Fabrizio De André: Dori Ghezzi racconta "L'Indiano"

L'album noto a tutti come "L'Indiano", dal disegno di copertina, ma che in realtà porta il nome del suo autore e interprete, Fabrizio De André, è uscito nel luglio del 1981, e Rockol lo ha già raccontato canzone per canzone e anche con una divertente videointervista a Mark Harris, che dell'album è stato l'arrangiatore e che vi riproponiamo qui:
Oggi "L'Indiano" esce nella nuova collana "Legacy Vinyl Edition", che ripropone album storici della canzone italiana in vinile rimasterizzato, e in edizione limitata, arricchiti da contenuti editoriali: i libretti che li accompagnano, corredati di fotografie storiche, raccolgono le testimonianze degli artisti e musicisti che parteciparono alle registrazioni, dei produttori e arrangiatori, degli stessi fotografi, ma anche i ricordi degli amici e dei personaggi dello spettacolo. Nella stessa collana esce oggi anche "Automobili", il disco di Lucio Dalla del 1986; mentre il 29 ottobre usciranno "Amore e non amore" di Lucio Battisti, "Trapezio" di Renato Zero e "Mio fratello è figlio unico" di Rino Gaetano.

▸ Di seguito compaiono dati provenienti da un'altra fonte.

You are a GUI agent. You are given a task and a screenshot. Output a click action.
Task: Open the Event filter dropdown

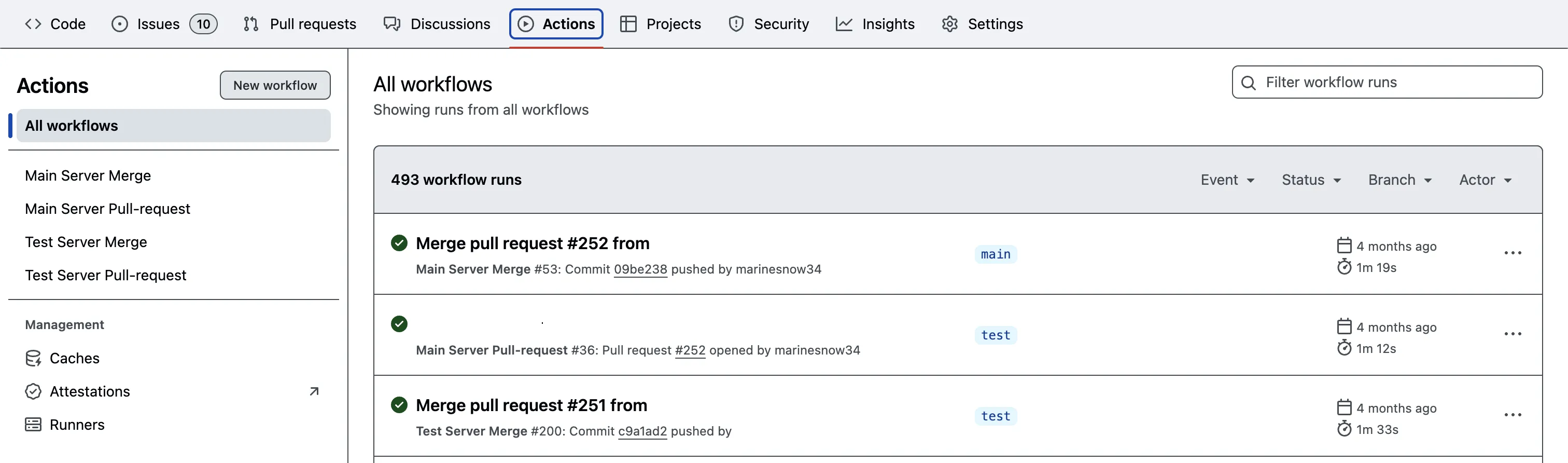coord(1227,179)
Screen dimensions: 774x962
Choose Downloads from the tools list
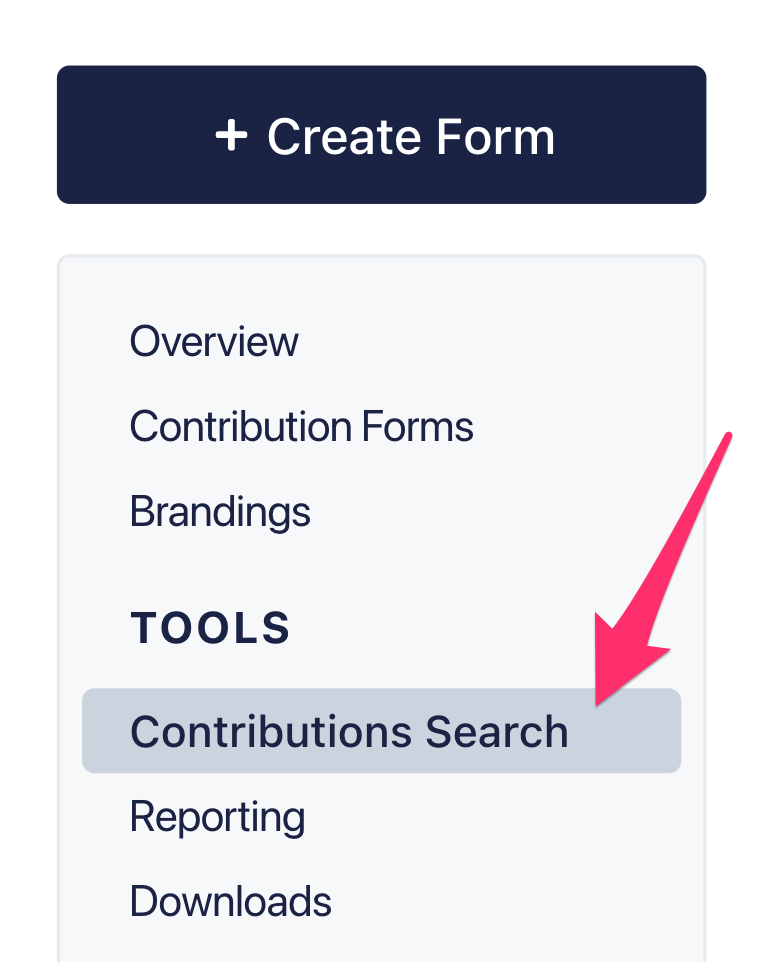[230, 902]
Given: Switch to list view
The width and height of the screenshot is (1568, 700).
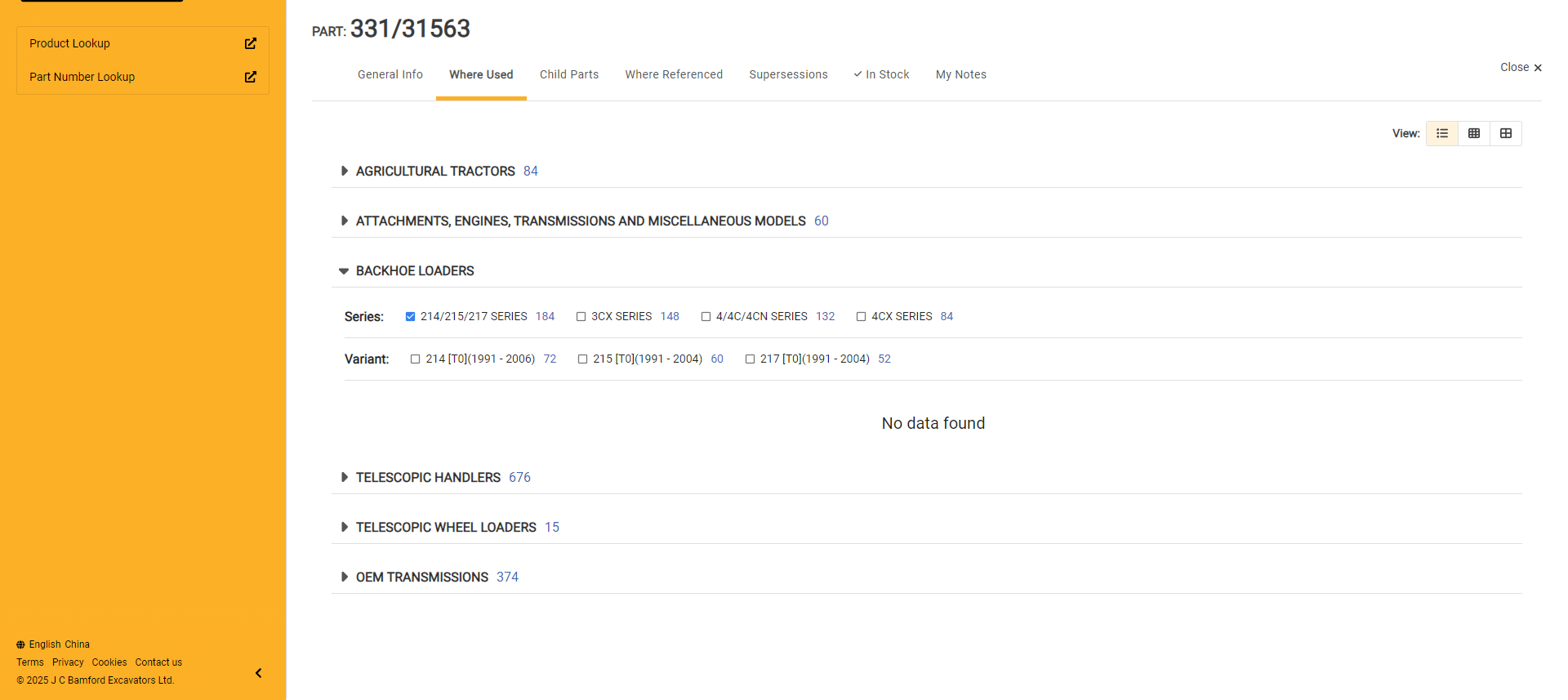Looking at the screenshot, I should pos(1442,133).
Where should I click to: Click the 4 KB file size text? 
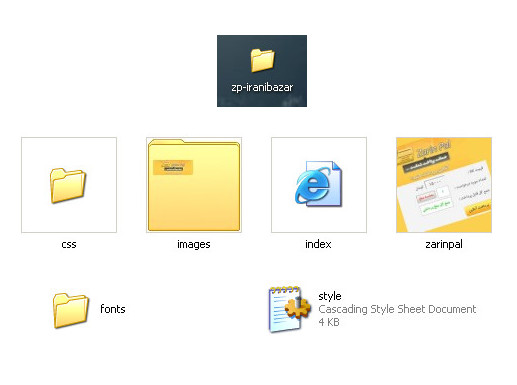[329, 322]
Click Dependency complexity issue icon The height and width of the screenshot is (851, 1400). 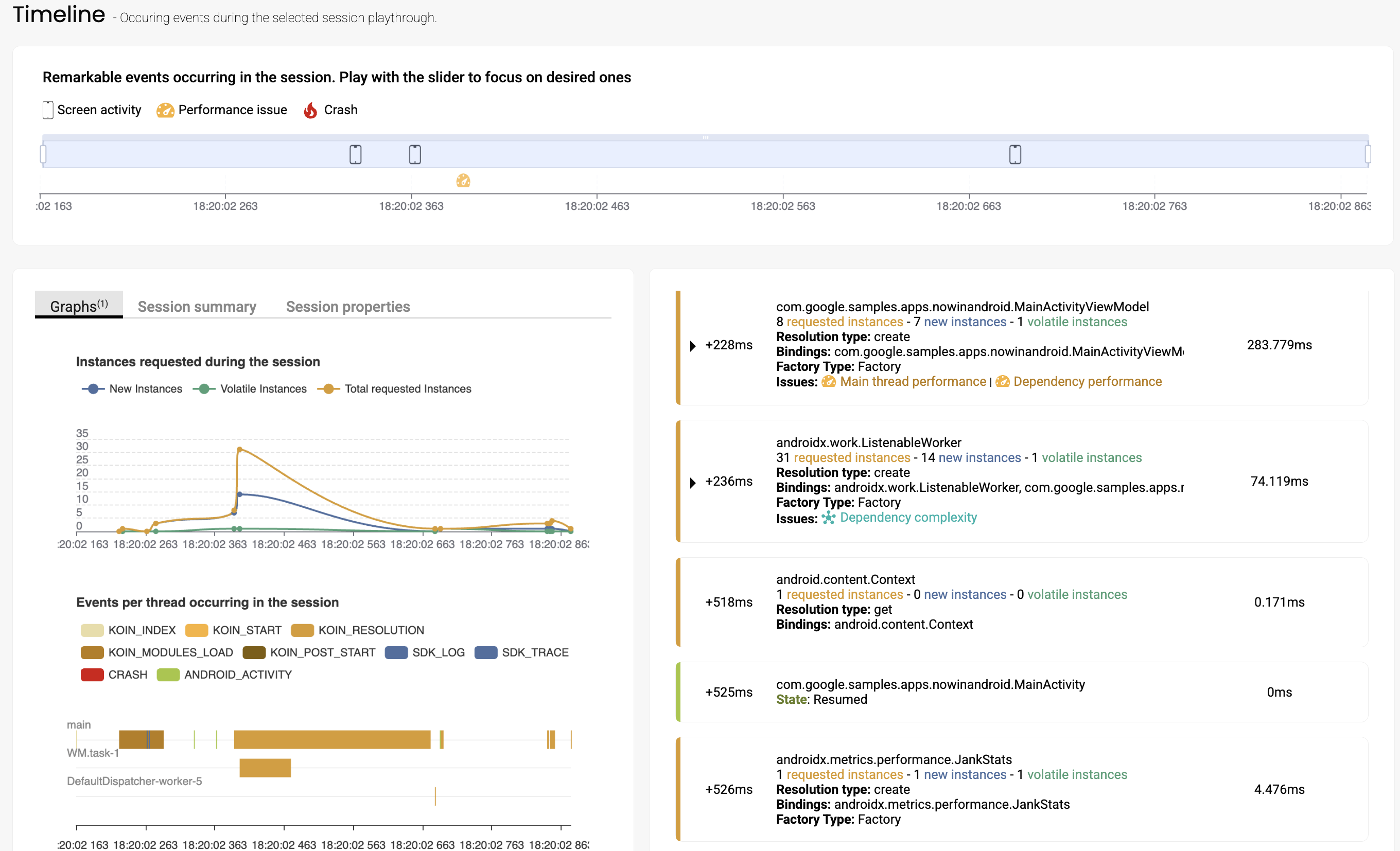[828, 518]
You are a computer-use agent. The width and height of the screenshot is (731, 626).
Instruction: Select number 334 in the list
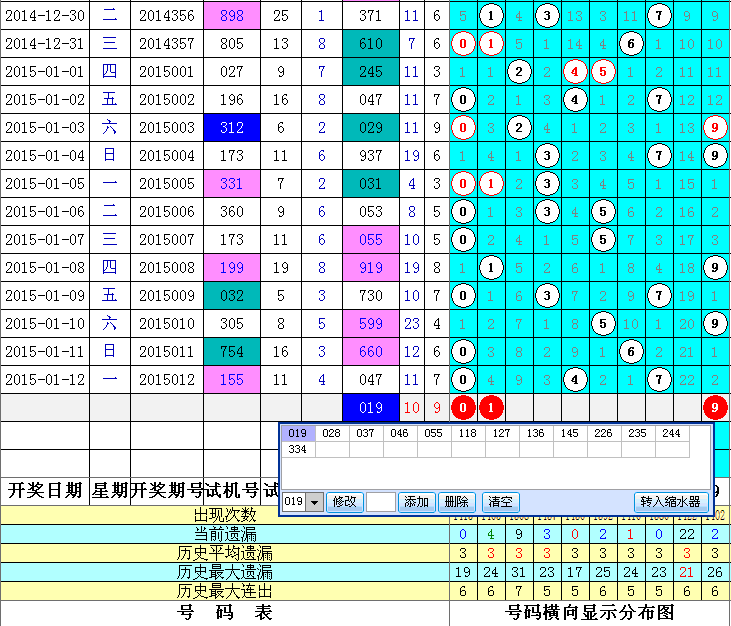pos(297,450)
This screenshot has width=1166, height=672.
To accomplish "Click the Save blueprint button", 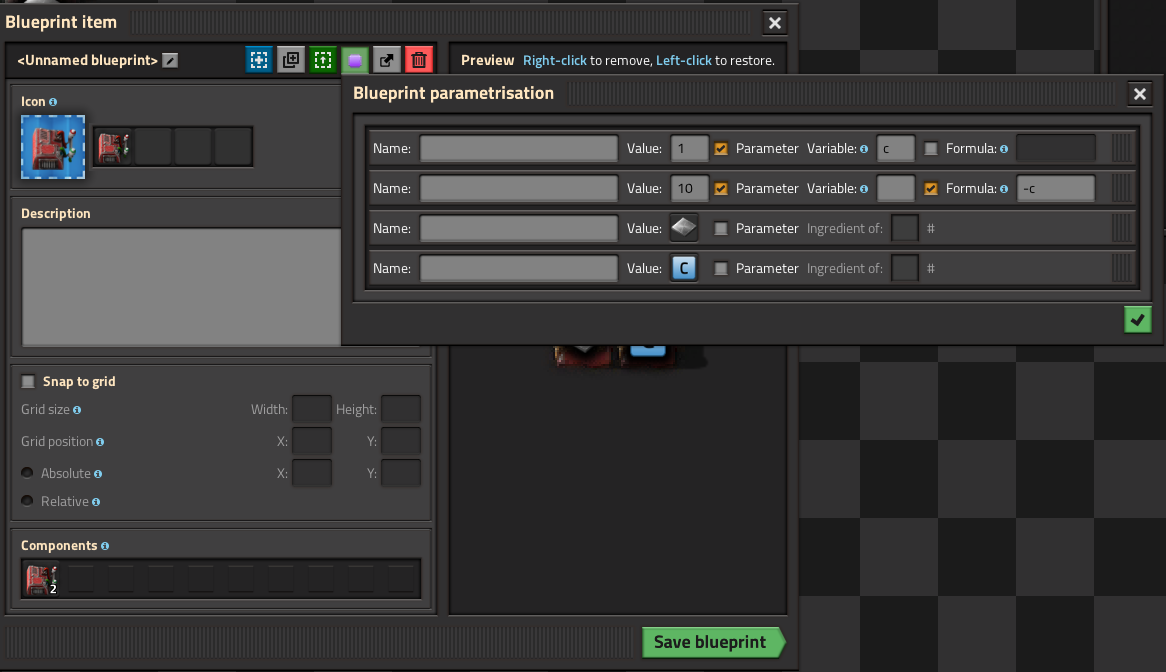I will tap(710, 642).
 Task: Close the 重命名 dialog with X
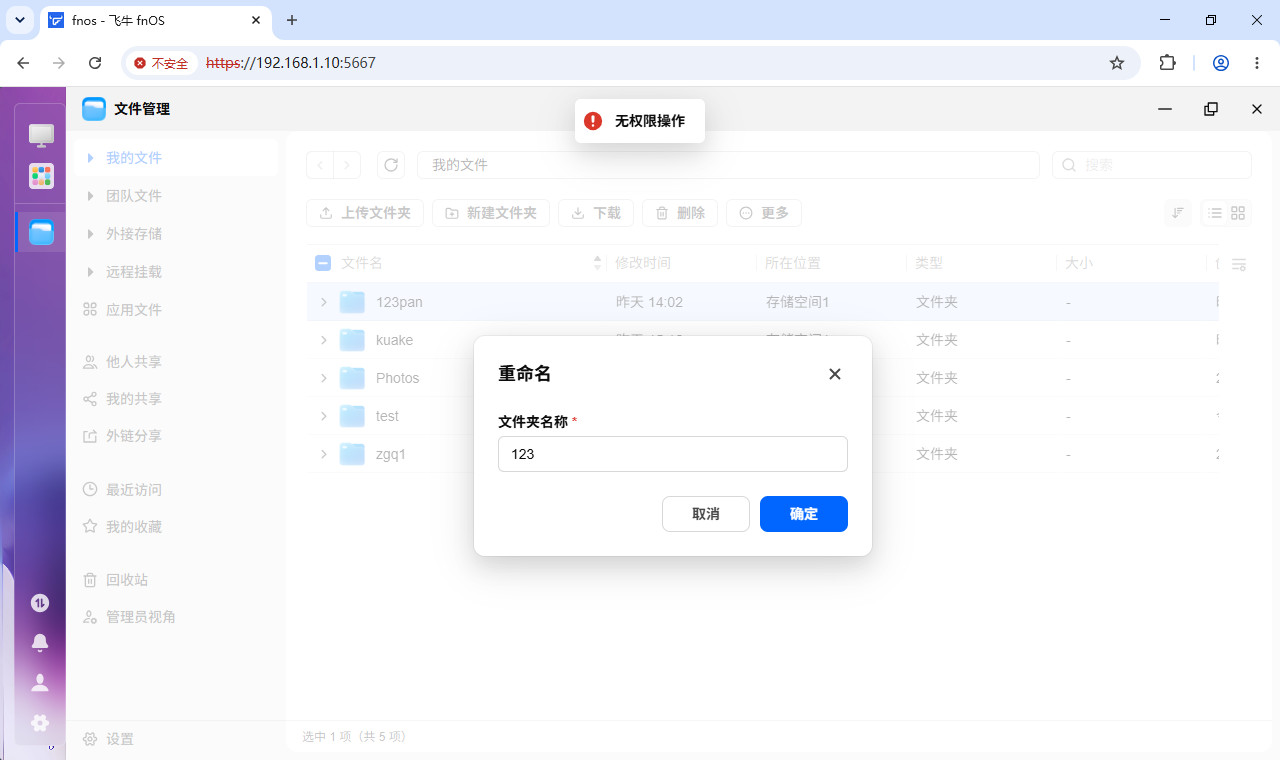coord(835,374)
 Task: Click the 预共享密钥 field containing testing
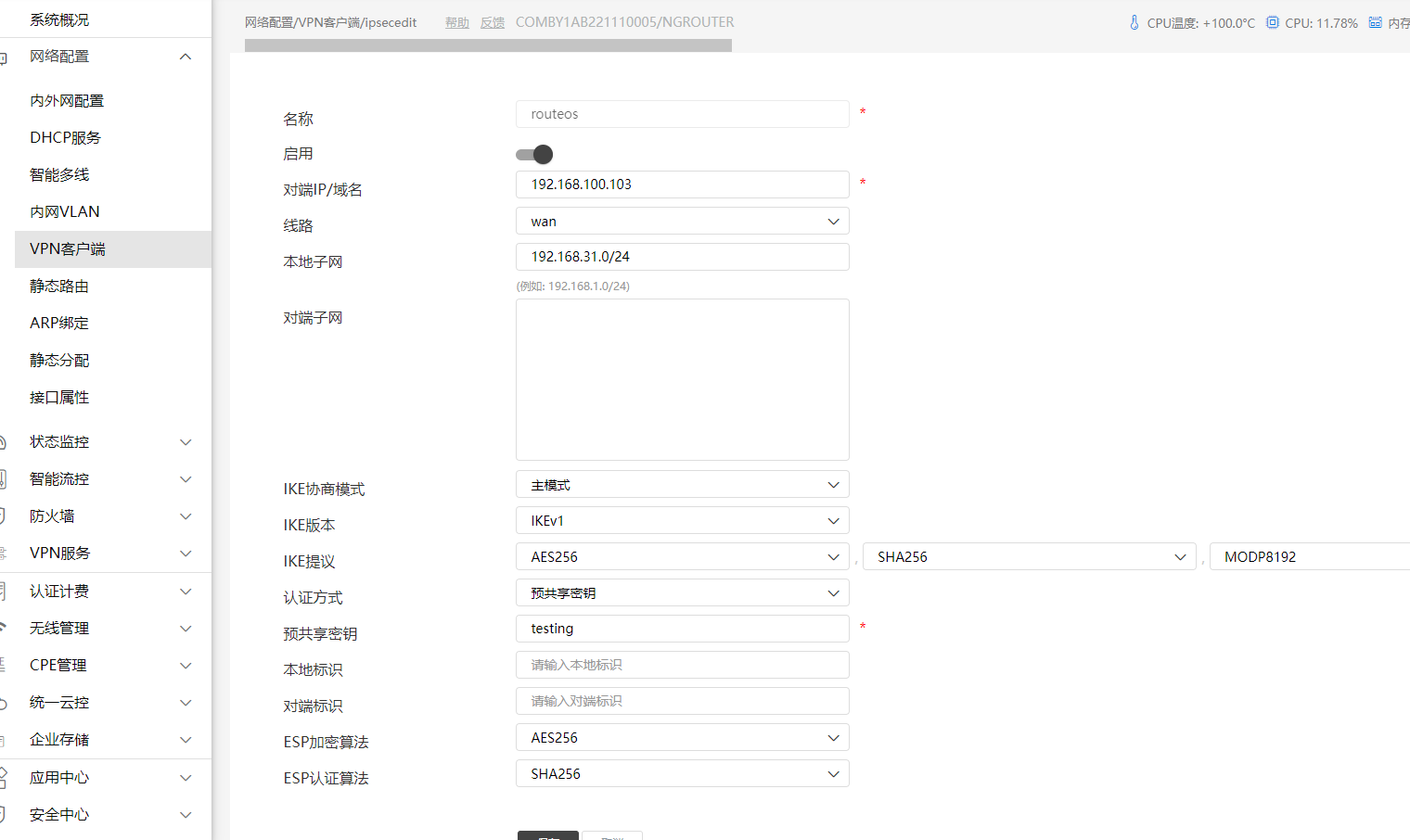click(x=682, y=629)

Dal libretto del vinile di "L'Indiano" vi proponiamo qui di seguito parte del contributo di Dori Ghezzi, per gentile concessione di Sony Music e di John Vignola.
Questo album ha rappresentato un momento determinante. È stato il primo disco che Fabrizio ha inciso dopo la tragica esperienza del sequestro: esiste dunque un evidente parallelo tematico che coinvolge la Sardegna con un’etnia differente, nello spazio e nel tempo. Fabrizio ha sempre ritenuto che la Sardegna fosse stata una terra di conquista un po’ come era accaduto per l’America dei nativi americani. Alla luce di queste considerazioni, è come se in qualche modo Fabrizio volesse cercare una giustificazione a quanto accaduto, al sequestro. Come se si trattasse di una ritorsione, di una ribellione.
Tra tutti i pezzi del disco, 'Hotel Supramonte' è quella che va a toccare ancora adesso i nervi più scoperti. Soprattutto per lui, per Fabrizio. Rappresenta il momento più drammatico di quanto è capitato, sfociato in questa canzone: dove si è sentito perso, solo. È accaduto quando ci siamo separati: io sono stata liberata la notte prima di lui, e se ti metti nei panni di chi vive situazioni drammatiche capisci che non puoi mai avere la certezza che quanto ti stanno raccontando sia vero, che ti stiano liberando. Poteva essere l’ultima notte in cui ci saremmo mai visti, e puoi immaginare come l’abbia vissuta. Anche per me – che ero già libera, ero a casa – ha rappresentato la notte peggiore. Non sapevo cosa sarebbe potuto succedere: nessuno poteva sapere cosa sarebbe potuto accadere. Tutto era possibile, non c’erano certezze.
Nell’album, tuttavia, è presente un fortissimo sentimento di empatia verso la Sardegna, la sua terra, i suoi abitanti. Pensiamo al 'Canto del servo pastore': ti fa capire le condizioni in cui le persone possono essere costrette a vivere, ovvero quella che in fondo era l’impressione che ci avevano dato i nostri due carcerieri. Anche loro vivevano all’addiaccio, come noi, chissà per quale motivo.
Non saprei dirlo con certezza assoluta, ma credo che questo disco sia stato tra quelli che hanno richiesto meno tempo per la sua scrittura e lavorazione. Fabrizio aveva subito un’idea chiara di dove volesse andare.
Quando l’album fu pronto, e lo ascoltai insieme – anche se avevo seguito tutte le fasi di registrazione, ed era come se l’avessi visto crescere poco a poco – ebbi l’impressione complessiva che fosse un capolavoro.
E poi c’è questa canzone, 'Fiume Sand Creek', che è una delle migliori che abbia mai scritto. È una canzone senza tempo, di una grande forza, di una bellezza unica tanto per il testo quanto che per la musica e l’arrangiamento, una perla rara.
È un disco molto diretto, facile da percepire: arriva immediato, anche se il linguaggio è quello che è. Non è un disco presuntuoso, è un album pensato per tutti; del resto Fabrizio non ha mai fatto dischi presuntuosi. Coraggiosi, ma non presuntuosi. E in fondo questo album, non a caso, è stato uno dei più venduti nella carriera di Fabrizio.